Audran, M. (2002). Methodologies used to screen for doping agents. Annales Pharmaceutiques Francaises, 60, 310-313.

"The detection of doping agents is a major challenge due both to the large number of compounds involved, their structural diversity, and to the sensitivity thresholds required in a small volume of urine. In addition, laboratories are requested to deliver their reports within a short delay. Mass spectrometry "ion trap" and "high-resolution" methods can be used to screen for xenobiotics at the required sensitivity levels. The search for endogenous substances used as doping agents is more complex: here the difference between physiological production and exogenous input must be recognized. Isotopic mass spectrometry appears to provide a means of resolving this problem for compounds with a low molecular mass such as steroids. Search for peptide hormones is limited to erythropoietin, with the exception of quantification procedures for human gonadotropin chorionic hormone. Direct urine screening is however a long costly operation which does not always produce interpretable results. Indirect detection using hematological and biochemical parameters can only provide presumptive proof".
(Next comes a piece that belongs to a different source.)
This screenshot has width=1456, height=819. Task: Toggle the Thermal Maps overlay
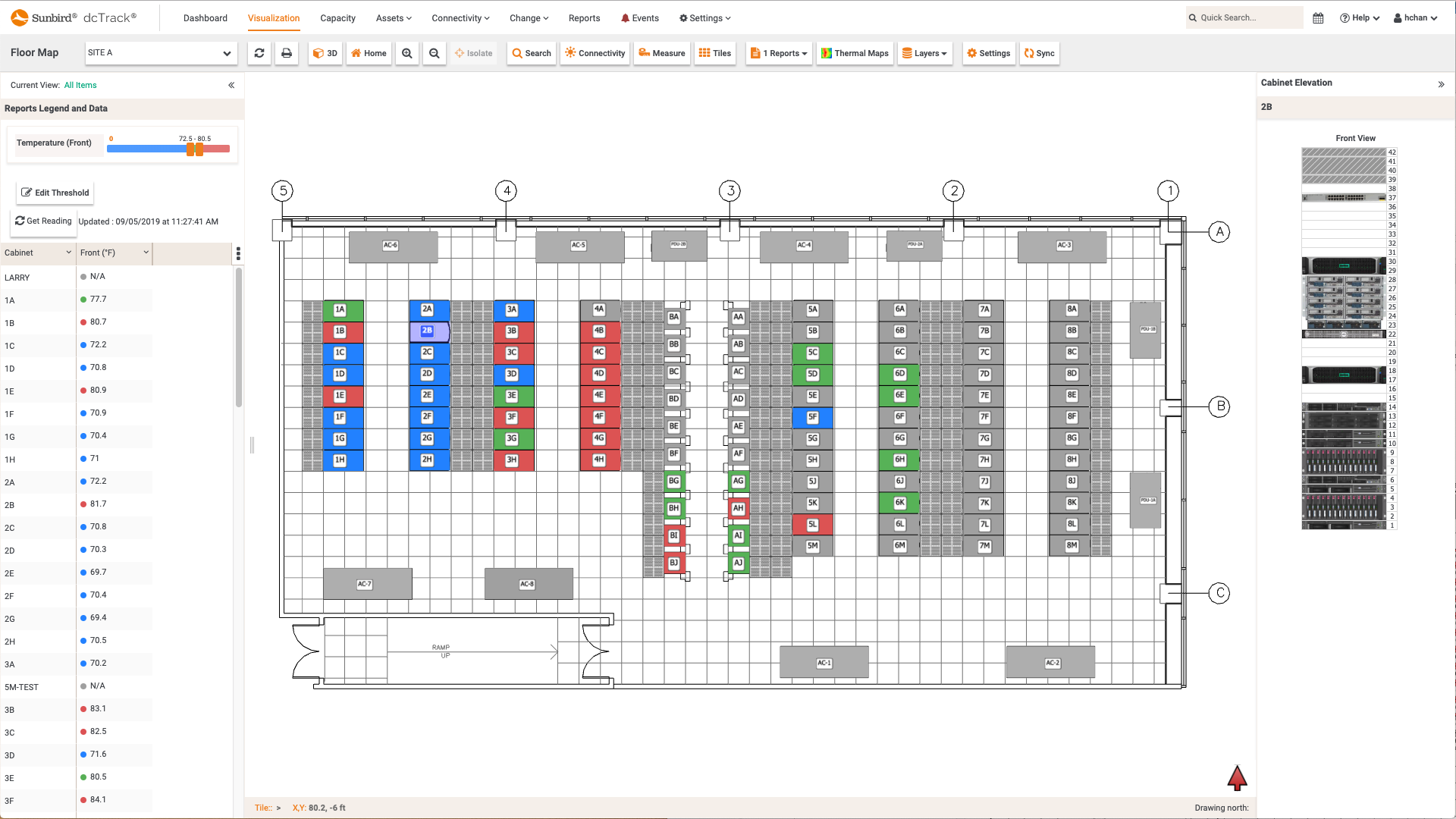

Implication. Contrary to the claims of the anti-doping-in-sport agency, testing for banned substances is not as easy or exact as the public is led to believe. The rules of anti-doping do not allow questioning the assumptions or procedures used for testing, which seems to be a way of protecting the questionable techniques. Athletes could be banned from sport participation and branded cheats when the positive test results could well be caused by the agency's unreliable procedures.